**Task goal**:
Count the lines in the records below that contain the string "text", with case counting. Reply with only the number.

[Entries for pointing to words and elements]
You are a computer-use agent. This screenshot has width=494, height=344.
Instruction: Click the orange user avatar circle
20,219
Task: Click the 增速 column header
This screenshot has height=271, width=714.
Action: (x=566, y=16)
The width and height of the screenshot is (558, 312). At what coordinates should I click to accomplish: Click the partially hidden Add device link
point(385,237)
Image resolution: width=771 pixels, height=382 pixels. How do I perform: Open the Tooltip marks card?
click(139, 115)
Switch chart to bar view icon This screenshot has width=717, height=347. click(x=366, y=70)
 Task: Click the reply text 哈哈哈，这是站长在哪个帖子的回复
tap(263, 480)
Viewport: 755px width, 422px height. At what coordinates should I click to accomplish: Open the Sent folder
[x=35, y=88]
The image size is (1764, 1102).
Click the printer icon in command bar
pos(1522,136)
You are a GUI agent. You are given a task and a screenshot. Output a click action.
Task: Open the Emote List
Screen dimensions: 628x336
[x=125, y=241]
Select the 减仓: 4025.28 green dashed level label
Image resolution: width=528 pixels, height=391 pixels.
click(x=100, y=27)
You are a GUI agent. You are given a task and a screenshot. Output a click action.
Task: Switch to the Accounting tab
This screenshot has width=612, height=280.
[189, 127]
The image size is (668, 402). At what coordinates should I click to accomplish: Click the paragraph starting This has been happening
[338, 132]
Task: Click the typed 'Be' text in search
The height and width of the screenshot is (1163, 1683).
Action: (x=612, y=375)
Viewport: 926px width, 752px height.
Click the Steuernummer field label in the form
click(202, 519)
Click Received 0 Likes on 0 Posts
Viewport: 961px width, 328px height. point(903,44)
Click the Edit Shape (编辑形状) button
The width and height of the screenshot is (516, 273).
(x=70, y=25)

**Finished task**:
2